▶ [ACTION ITEM] Each entry is to be reproduced verbatim, and images are to be omitted.

▶ [EXTRACTED DATA]
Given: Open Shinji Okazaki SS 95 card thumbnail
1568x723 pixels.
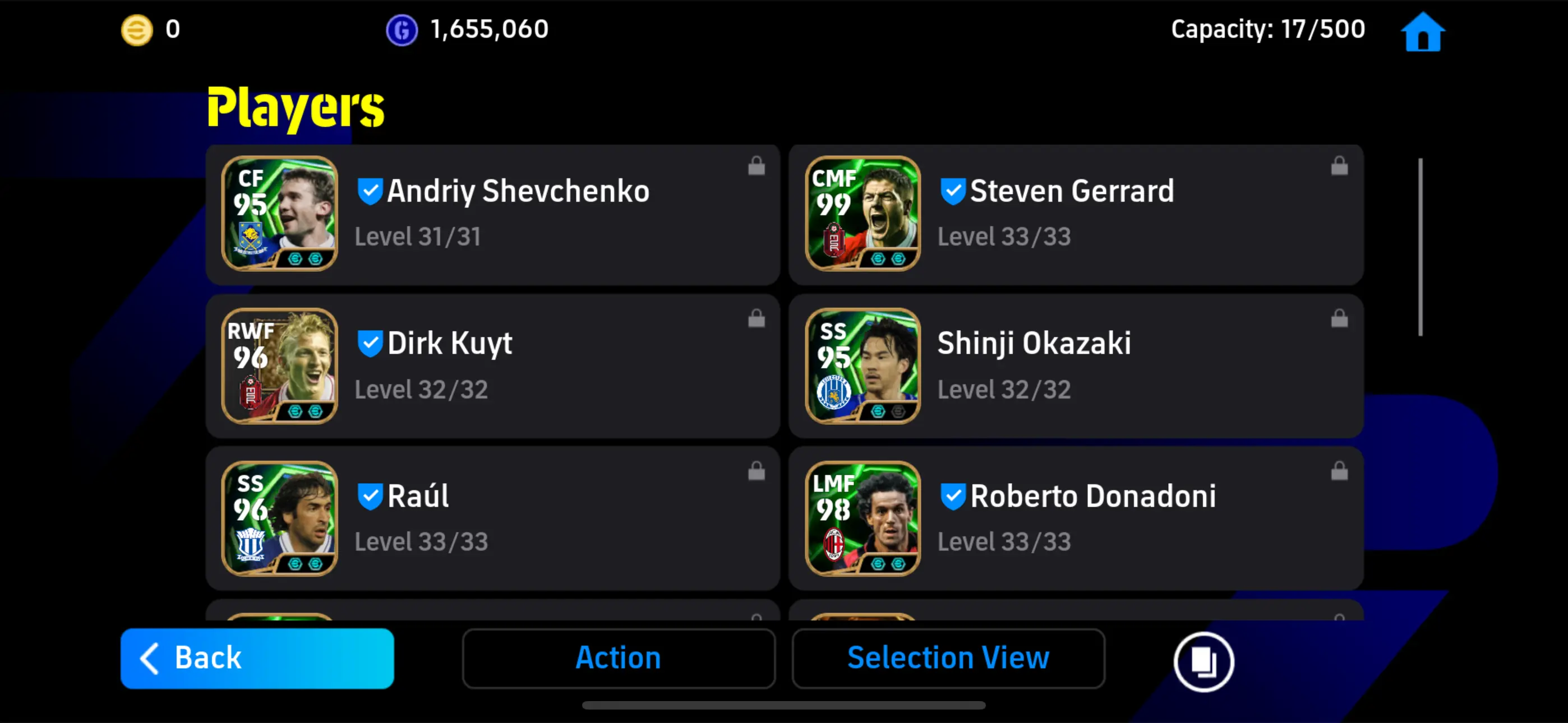Looking at the screenshot, I should 863,366.
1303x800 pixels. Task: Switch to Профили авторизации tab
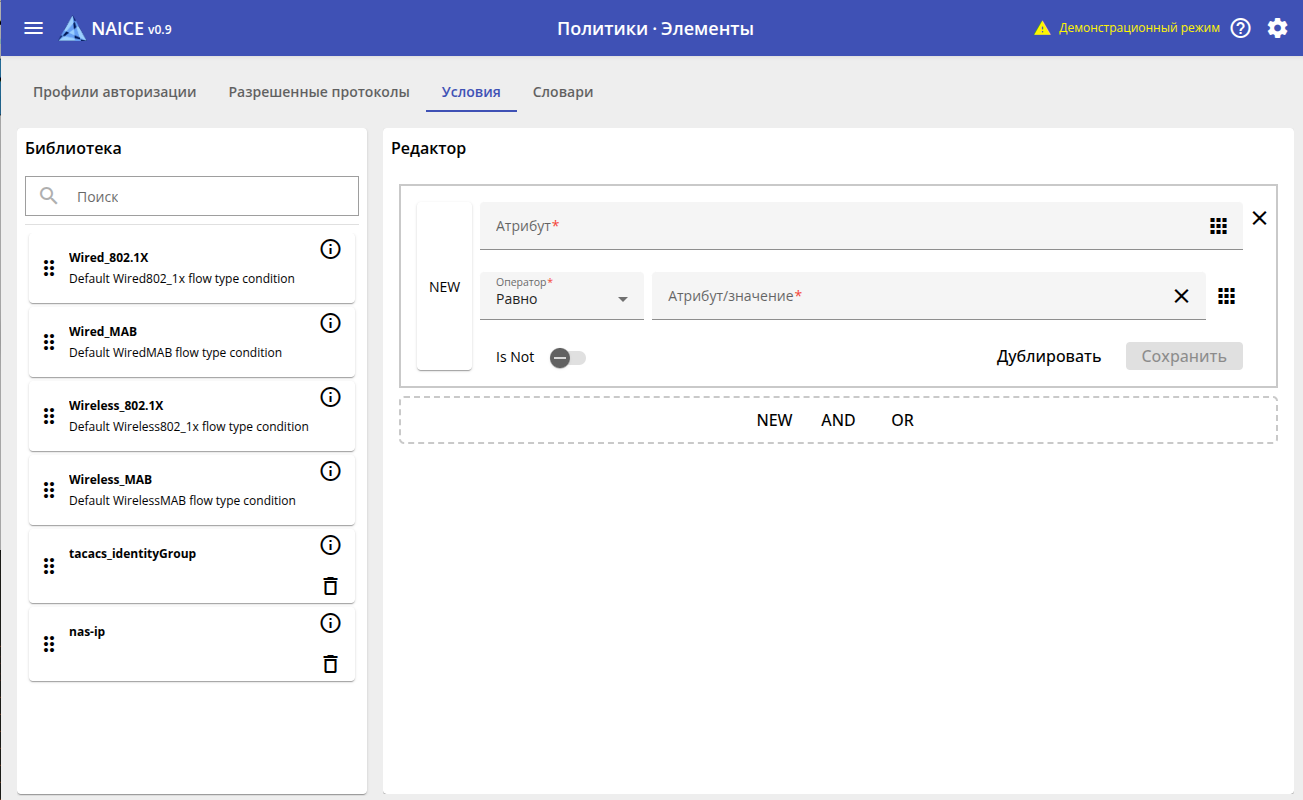(114, 92)
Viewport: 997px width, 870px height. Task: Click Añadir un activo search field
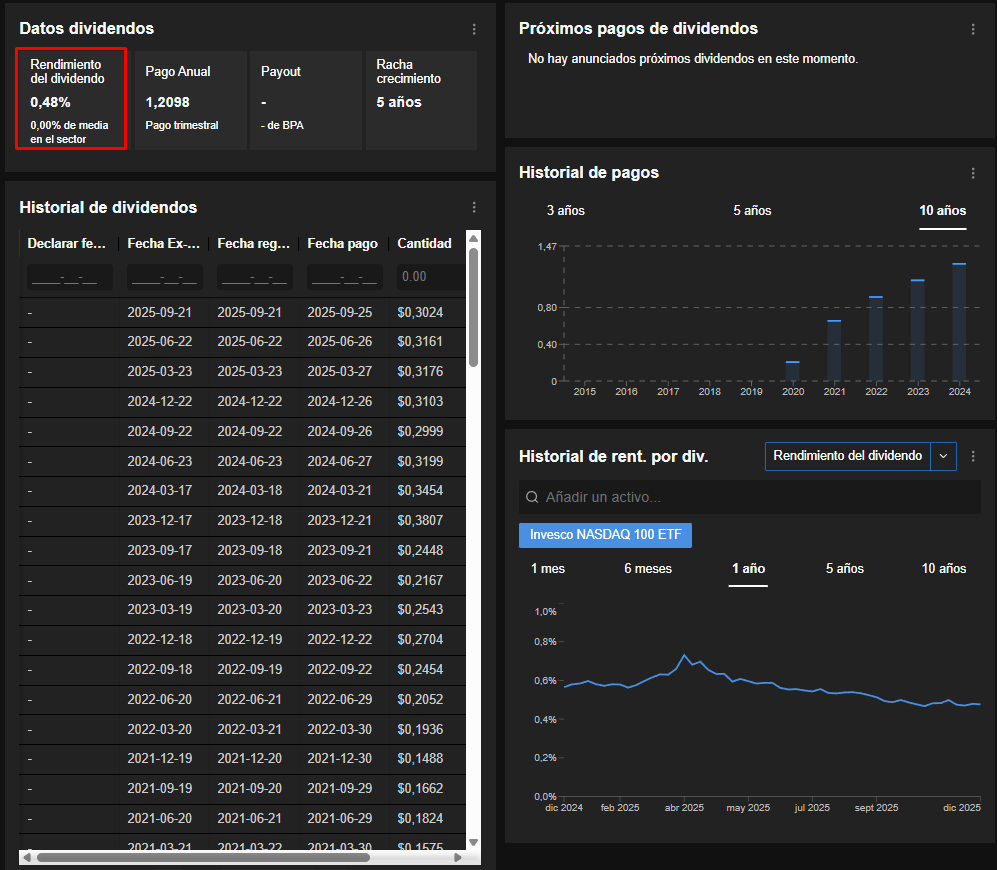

▶ [REPLY]
Given: Open Shinji Okazaki SS 95 card thumbnail
1568x723 pixels.
Looking at the screenshot, I should 863,366.
1303x800 pixels. Task: Switch to Профили авторизации tab
(114, 92)
Viewport: 997px width, 870px height. Task: Click Añadir un activo search field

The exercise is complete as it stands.